• Excerpted passage:
######

In 1830 a chapel of ease was built for Clearwell village at the east end, on the road leading to the Forest. It was replaced in 1866 by a new church built by the countess of Dunraven, owner of the Clearwell estate, near the entrance to Clearwell Court in part of Platwell Street; that part of the street became known as Church Street. The countess had built a village school on the street in 1859, (fn. 152) and a few estate cottages were added in the same part of the village later in the century. Although containing the residence of the owners of a large landed estate, Clearwell in the 19th and early 20th centuries was inhabited mainly by small freeholders, often engaged in village crafts or mining and quarrying. (fn. 153) In 1907 only 9 cottages in the village belonged to the estate, together with three farmhouses, the Wyndham Arms, and a substantial house built opposite the grounds of Clearwell Court in the mid 19th century as the residence of the estate bailiff. (fn. 154) West Dean rural district built five pairs of council houses on the Newland road beyond Lower Cross in the 1930s (fn. 155) and a terrace of houses just south-east of Lower Cross, replacing the farmhouse of Wainland Farm, in 1957. (fn. 156) In the mid and late 20th century the north-west street was further altered by new private houses, some of them replacing older buildings. Clearwell was a fairly populous residential village in 1992, when it included two hotels, at the former manor house and the Wyndham Arms, two other public houses, and a post office and shop.
Redbrook, as a settlement name, has been used loosely over the centuries to cover the whole area traversed by the two brooks that descend to the river Wye. Its main use was originally for a scattered settlement in the valley of Valley brook between Newland village and the river. That settlement was referred to as Redbrook Street in 1352 (fn. 157) and as Over Redbrook in 1596, (fn. 158) and its two principal farmsteads were called Upper and Lower Redbrook Farms until the early 19th century. (fn. 159) A hamlet that formed beside the Wye at the foot of Valley brook was usually identified as Wye's Green before the 18th century, (fn. 160) and a group of mills near the foot of the northern valley, though sometimes said to be 'at Redbrook', was more usually identified as 'in Ashridge Slade' in the 15th and 16th centuries. (fn. 161) The names Lower and Upper Redbrook for the two riverside hamlets became established only in the later 18th century. (fn. 162)
The settlement called Redbrook Street in 1352 probably comprised several groups of dwellings at intervals along Valley brook. In 1608 there were houses at the sites of Upper and Lower Redbrook Farms on the left bank of the stream c. 1.5 km. below Newland village and three or four dwellings on the opposite bank close by. Downstream, where the valley road was joined by the lane from Blindway cross near the site of the later Birts Farm, stood another small group, and another group of about four houses stood further downstream, above the site of the later Glyn Farm. (fn. 163) Most of the smaller houses were demolished when large parts of the valley were absorbed into a single estate based on Upper Redbrook Farm, but two new farmhouses were built in the lower part of the valley. Birts Farm was evidently the house and farm buildings that were under construction on land called Birts bought by George Bond of Upper Redbrook Farm in 1642, (fn. 164) and Glyn (formerly Glydden or Clidden) Farm was built before 1800. (fn. 165) In 1992 the small stone house at Birts Farm, no longer a farmhouse, had recently been heavily restored, while Glyn Farm was used as a pony trekking centre. Highbury Farm, high above the stream at the lower end of the valley, was recorded from 1696, (fn. 166) and the low, stone farmhouse may date from the 17th century. About 1800, (fn. 167) however, a castellated Gothick facade was attached to its northern end, and it was known as Highbury Cottage in the early 19th century when successive owners were men from London, Wolverhampton, and Norfolk, presumably attracted there by the vogue for Wye Valley scenery at that period. (fn. 168)

######

Data on finding visible targets
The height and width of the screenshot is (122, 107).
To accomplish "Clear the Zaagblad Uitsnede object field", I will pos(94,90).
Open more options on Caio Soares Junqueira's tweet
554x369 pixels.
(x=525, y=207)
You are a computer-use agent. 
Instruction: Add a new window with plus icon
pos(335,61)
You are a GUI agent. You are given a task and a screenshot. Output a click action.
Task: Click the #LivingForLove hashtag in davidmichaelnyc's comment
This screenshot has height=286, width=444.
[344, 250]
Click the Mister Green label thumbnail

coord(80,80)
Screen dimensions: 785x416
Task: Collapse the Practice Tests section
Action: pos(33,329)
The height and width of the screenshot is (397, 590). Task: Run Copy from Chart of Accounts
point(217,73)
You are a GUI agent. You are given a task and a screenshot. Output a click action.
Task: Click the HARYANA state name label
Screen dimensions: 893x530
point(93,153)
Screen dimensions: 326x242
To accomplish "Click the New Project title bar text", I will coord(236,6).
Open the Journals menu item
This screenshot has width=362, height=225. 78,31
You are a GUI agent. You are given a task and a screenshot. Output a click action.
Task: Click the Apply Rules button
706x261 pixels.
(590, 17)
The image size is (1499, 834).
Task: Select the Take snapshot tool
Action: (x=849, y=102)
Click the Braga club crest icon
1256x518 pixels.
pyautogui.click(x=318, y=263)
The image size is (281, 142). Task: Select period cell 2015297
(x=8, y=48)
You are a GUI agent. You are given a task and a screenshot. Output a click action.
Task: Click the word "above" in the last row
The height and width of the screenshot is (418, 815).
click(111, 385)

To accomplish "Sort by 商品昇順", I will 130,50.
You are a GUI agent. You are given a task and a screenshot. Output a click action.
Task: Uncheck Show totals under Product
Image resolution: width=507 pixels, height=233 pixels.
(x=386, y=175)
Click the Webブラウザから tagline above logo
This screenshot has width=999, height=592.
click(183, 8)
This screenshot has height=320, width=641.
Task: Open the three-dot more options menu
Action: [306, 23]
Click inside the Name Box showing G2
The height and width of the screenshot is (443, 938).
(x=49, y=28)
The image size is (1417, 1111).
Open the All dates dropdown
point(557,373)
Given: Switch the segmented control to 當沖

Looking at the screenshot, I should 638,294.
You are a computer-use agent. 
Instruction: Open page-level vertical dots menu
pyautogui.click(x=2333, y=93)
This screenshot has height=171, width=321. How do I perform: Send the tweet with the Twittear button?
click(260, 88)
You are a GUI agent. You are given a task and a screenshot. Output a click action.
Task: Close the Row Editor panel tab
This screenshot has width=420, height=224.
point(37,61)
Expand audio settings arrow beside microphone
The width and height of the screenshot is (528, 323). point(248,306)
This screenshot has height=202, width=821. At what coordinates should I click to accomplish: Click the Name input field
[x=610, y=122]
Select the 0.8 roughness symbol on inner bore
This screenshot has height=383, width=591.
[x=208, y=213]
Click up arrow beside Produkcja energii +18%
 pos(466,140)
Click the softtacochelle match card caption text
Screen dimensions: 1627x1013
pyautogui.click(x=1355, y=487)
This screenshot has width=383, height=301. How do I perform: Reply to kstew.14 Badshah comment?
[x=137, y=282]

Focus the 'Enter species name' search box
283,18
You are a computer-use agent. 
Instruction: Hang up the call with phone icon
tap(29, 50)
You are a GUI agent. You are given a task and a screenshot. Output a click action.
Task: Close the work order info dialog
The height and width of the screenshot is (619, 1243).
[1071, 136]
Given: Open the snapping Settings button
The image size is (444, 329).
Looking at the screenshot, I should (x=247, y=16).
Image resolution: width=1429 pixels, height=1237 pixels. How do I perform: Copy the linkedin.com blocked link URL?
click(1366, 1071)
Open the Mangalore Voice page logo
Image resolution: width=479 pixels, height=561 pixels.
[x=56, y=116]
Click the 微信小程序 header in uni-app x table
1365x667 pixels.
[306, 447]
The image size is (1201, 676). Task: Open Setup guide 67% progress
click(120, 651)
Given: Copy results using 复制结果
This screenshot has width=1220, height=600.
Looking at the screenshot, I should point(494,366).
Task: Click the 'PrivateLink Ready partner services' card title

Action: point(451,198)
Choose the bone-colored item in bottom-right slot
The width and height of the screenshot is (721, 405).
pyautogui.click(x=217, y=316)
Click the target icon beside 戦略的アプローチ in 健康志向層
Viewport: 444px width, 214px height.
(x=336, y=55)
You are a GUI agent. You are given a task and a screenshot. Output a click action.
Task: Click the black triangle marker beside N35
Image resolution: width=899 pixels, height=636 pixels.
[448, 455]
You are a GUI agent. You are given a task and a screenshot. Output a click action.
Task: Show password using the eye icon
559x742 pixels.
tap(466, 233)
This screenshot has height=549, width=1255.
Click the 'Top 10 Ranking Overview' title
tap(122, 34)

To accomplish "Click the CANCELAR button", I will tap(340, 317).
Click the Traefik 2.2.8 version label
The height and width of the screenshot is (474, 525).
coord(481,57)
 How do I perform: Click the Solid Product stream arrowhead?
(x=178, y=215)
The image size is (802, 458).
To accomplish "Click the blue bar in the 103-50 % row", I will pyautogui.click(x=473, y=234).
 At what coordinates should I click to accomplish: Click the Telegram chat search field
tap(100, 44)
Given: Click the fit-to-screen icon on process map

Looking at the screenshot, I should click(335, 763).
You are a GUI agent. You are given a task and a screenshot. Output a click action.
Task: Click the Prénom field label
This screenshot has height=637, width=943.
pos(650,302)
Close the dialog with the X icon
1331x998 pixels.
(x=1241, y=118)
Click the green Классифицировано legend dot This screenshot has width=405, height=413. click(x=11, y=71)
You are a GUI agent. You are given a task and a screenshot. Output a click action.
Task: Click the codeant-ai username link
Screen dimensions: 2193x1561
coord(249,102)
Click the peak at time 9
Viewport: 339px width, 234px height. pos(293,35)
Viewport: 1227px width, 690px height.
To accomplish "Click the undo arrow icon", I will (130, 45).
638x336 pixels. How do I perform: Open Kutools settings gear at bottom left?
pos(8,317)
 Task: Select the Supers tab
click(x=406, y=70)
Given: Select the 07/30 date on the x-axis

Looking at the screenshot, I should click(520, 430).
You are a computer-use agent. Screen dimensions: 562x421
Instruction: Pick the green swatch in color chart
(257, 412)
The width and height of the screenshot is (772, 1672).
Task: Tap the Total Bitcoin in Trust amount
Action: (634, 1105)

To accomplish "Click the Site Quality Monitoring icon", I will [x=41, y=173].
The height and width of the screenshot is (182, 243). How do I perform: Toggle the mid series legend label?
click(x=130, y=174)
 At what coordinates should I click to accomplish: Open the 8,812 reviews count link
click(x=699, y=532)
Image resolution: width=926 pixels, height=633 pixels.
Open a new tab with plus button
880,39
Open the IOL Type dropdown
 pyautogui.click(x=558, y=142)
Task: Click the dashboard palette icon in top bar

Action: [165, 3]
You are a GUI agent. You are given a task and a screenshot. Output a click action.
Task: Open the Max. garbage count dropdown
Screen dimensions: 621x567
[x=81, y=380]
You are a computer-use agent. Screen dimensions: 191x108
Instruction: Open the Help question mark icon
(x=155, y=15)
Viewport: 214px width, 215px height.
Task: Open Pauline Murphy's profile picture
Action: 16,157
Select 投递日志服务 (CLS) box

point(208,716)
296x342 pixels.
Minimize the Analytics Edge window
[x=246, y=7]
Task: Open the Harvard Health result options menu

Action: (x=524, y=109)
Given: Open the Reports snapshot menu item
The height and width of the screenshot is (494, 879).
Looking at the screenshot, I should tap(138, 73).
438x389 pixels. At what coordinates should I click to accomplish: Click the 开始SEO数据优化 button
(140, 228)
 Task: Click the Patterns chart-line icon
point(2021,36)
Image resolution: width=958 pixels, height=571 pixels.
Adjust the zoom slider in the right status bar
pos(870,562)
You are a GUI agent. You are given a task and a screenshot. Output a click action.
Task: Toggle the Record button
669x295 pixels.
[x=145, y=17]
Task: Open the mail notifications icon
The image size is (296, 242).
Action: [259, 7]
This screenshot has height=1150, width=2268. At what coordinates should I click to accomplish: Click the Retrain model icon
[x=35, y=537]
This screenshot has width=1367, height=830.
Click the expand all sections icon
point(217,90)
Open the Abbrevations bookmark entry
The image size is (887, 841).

######

• To do:
(1) In the passage on Clearwell and Redbrook, in what year did the countess of Dunraven build a village school?
(2) Carry on the local history of Clearwell and Redbrook, picking up after its final sentence.

• Task results:
(1) 1859

(2)
The riverside hamlets called Upper and Lower Redbrook were industrial in origin, having a number of mills by the end of the Middle Ages and a variety of industries later. (fn. 169) Their character, as it survived in 1992, was mainly set by building in the dark Forest sandstone during the 19th century, when the Monmouth tramroad of 1812, the Wye Valley turnpike road of 1824, and the Wye Valley railway of 1876 aided industrial growth. Upper Redbrook is a straggling settlement in the deep valley of the upper Red brook, originally based on a series of mills. The buildings stand beside the brook and the Newland-Monmouth road, some within Newland and some within Dixton Newton parish (Mon.). By about 1830 a long terrace of 18 workmen's tenements had been built near the foot of the valley. (fn. 170) Later in the century more cottages and some larger houses, built for millers and other industrialists, were added in the valley, and the terrace was replaced or remodelled c. 1900 as eight dwellings. Lower Redbrook formed a more compact settlement at the foot of Valley brook. Six cottages had been built by 1712 on the land called Wye's Green below a copper works which had been established there. (fn. 171) In 1827 the large tinplate works, which had replaced the copper works, owned 18 workmen's cottages, (fn. 172) most of them on the turnpike road, facing the river. A larger house of c. 1700, once occupied by the manager of the works, (fn. 173) was demolished in the late 20th century. (fn. 174) A chapel of ease and a school were built in 1872 (fn. 175) on the main road north of Lower Redbrook, and a group of council houses built north of them between 1930 and 1934 (fn. 176) linked the two Redbrook hamlets. In 1939 the Highbury estate of 24 council houses was built on the hillside south of Valley brook at Lower Redbrook. (fn. 177)
South of the Redbrook hamlets, on the narrow strip of meadowland that borders the Wye below its wooded hillsides, the only early dwelling recorded was the house called Wyeseal, established by the mid 13th century near the boundary with St. Briavels. (fn. 178)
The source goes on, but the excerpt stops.